It takes two lawyers to schedule a deposition. And while a third-year associate might view a deposition as the most important event scheduled in a calendar year, most seasoned attorneys can be expected to show some flexibility when it comes to scheduling conflicts.
After Hurricane Ike struck Texas, attorneys at Markland Hanley and Tekell, Brook, Matthews & Limmer tried to reschedule a deposition. But the people at Markland Hanley wanted Tekell to reimburse them for travel expenses.
Hilarity ensued when Tekell attorney Jeff Murphrey responded to Markland Hanley’s request for reimbursement fees:
I am sorry that a hurricane hit Houston
I am sorry that upon returning to my home Monday, September 22, 2008, I discovered a roughly 50ft. x 6ft. swath of human excrement, used condoms, and all the other niceties that come with a raw sewage leak into one’s backyard which drains into one of the main bayous in Houston.
I am sorry that I had to threaten City of Houston officials with lawsuits and local news exposure in order to get them to even agree to meet with me about cleaning up the problem.
I am sorry that these city officials chose a date that interfered with our deposition and gave me no other options.

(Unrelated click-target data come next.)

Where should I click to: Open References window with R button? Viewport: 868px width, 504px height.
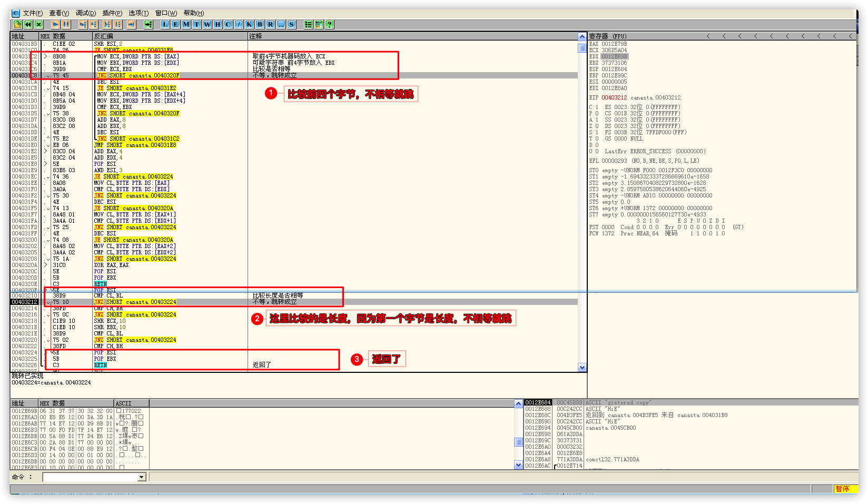(271, 24)
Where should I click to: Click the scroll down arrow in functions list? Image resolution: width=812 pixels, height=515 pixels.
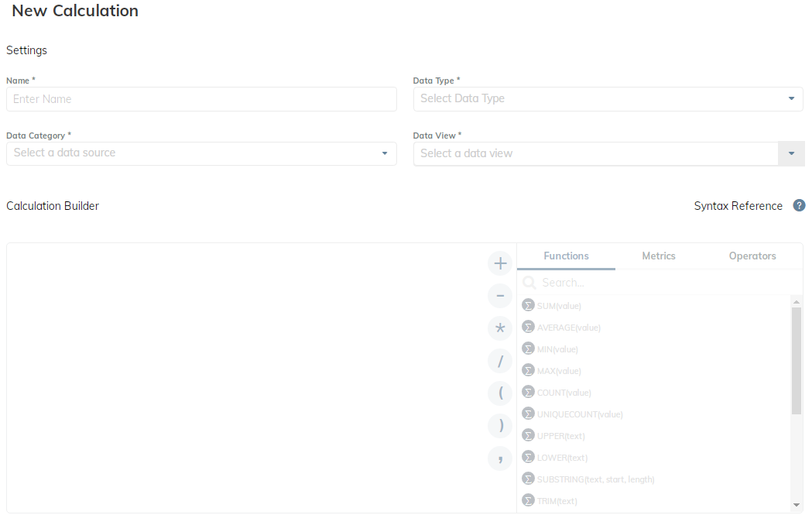(797, 505)
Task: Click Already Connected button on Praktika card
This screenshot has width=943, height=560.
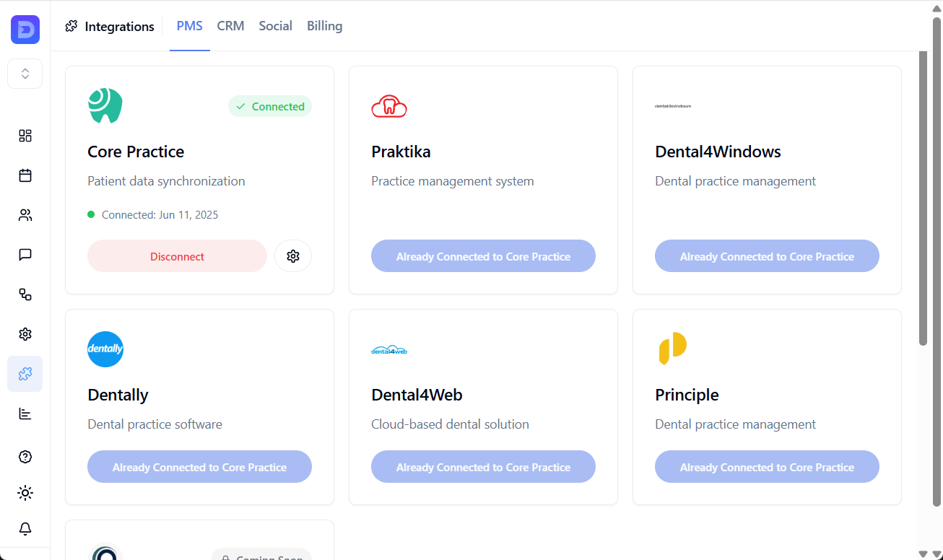Action: (x=483, y=255)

Murphrey goes on to explain the extraordinary steps that were taken to cleanse his backyard. He also claims that he agreed to pay reasonable travel expenses.
Murphrey then adds:
I am sorry that you think the judge should be involved in this matter. I wonder if the judge will be sorry about that, too.
We don’t know all the details of the back and forth between Markland Hanley and Tekell. But maybe they need to add a “hurricane aftermath” section in the MPRE.